Un autre enjeu relié au numérique est celui de la propriété intellectuelle. À qui appartient le cours ? Au professeur qui l’a monté ? À l’université qui le finance et le met en marché ? Et le chargé de cours là-dedans ?
« Ce n’est pas une problématique propre à la TELUQ, mais des professeur.es m’ont affirmé avoir vu les cours qu’ils ont montés être donnés pendant plusieurs années sans leur consentement », indique M. Landry. « Si le cours n’est plus à jour, c’est la réputation et l’expertise du professeur qui est mise à mal.
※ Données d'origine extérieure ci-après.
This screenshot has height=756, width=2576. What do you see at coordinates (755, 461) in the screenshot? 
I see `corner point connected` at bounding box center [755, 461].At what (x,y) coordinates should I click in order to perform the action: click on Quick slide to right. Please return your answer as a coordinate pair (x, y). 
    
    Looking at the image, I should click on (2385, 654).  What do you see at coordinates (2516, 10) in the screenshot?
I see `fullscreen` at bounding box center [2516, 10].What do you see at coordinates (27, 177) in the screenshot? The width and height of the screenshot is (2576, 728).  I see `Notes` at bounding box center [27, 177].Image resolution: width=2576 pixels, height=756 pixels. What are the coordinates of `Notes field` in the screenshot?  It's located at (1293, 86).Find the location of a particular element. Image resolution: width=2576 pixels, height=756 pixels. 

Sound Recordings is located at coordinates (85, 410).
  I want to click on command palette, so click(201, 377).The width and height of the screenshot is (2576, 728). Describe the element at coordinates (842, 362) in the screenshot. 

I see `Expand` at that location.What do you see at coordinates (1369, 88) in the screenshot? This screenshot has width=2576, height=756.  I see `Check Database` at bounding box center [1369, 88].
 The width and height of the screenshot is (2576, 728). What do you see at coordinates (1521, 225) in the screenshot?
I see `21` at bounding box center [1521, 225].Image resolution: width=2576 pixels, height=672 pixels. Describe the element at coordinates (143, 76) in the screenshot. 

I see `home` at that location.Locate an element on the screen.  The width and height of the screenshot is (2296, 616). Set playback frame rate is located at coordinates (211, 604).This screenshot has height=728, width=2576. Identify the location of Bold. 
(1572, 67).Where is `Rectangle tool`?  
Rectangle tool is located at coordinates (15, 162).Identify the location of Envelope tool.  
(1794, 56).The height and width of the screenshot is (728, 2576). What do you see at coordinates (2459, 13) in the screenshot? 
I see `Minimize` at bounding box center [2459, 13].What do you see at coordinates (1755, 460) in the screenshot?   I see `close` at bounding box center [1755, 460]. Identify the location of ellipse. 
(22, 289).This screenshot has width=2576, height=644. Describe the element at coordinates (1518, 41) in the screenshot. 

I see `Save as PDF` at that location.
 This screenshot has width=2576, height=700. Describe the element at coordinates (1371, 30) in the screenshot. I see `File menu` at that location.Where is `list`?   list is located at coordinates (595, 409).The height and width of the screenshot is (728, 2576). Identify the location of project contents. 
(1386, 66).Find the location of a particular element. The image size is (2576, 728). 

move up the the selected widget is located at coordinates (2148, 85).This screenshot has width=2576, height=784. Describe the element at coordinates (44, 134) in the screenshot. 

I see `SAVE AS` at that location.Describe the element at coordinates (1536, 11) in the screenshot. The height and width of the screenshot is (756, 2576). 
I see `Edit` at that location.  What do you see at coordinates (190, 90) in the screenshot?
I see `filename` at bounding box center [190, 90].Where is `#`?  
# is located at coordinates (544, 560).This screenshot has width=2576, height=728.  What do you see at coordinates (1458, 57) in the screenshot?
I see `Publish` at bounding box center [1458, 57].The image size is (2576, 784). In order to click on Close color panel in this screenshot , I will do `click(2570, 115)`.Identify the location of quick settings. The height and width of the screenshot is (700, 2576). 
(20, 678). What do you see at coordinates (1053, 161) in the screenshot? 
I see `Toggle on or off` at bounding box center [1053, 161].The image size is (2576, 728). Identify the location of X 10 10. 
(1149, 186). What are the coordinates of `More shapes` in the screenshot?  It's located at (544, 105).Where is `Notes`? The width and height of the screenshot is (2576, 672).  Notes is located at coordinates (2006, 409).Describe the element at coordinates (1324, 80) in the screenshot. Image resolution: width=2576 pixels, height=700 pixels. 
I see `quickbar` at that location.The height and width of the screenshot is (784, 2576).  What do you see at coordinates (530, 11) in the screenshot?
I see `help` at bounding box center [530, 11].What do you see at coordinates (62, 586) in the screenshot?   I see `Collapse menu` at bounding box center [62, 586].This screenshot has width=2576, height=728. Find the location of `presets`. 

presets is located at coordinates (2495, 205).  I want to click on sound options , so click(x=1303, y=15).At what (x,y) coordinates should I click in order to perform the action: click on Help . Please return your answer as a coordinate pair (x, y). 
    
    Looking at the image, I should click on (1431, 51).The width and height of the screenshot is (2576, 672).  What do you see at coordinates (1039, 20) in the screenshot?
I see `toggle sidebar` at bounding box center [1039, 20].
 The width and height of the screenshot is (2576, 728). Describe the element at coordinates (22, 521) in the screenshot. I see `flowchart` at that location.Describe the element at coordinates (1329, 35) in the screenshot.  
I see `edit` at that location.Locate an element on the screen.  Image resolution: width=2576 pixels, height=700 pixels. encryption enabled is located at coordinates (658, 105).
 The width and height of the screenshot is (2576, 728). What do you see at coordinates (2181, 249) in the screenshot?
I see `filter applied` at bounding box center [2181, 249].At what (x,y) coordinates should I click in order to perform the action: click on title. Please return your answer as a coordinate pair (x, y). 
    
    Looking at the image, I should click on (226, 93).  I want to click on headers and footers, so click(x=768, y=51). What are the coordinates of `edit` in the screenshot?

La question du contrôle sur la diffusion du cours et sur sa vie, c’est quelque chose de très important et qui devrait être intégré dans les conventions collectives », affirme M. Landry.
Mais les technologies de l’information ne présenteraient pas que des aspects négatifs. « Ça peut amener des enjeux au niveau de l’offre de certains établissements, mais ça peut aussi permettre de pérenniser des formations moins populaires en les ouvrant à des clientèles externes », fait valoir Cathia Papi, directrice de ONE et professeure au Département Éducation à la TÉLUQ. L’enseignement à distance contribuerait également à renforcer l’autonomie d’apprentissage des étudiant.es, « et c’est quelque chose qui va les suivre pendant toute leur vie professionnelle », souligne-t-elle.
Mme Papi est d’avis que le défi principal pour les enseignants est de développer des nouvelles compétences tout en enseignant, en plus de devoir adapter des cours qui existent déjà à la réalité du numérique. Elle précise en ce sens que la formation J’enseigne à distance a permis d’accompagner à ce jour près de 220 000 utilisateurs de plus de 174 pays. « Le succès vient du fait qu’on en soit pas resté à la formation technologique, mais qu’on a abordé les divers enjeux, contraintes et potentialités du numérique en enseignement. » Cette formation est offerte par la TÉLUQ et le gouvernement du Québec en collaboration avec plusieurs cégeps et universités québécoises.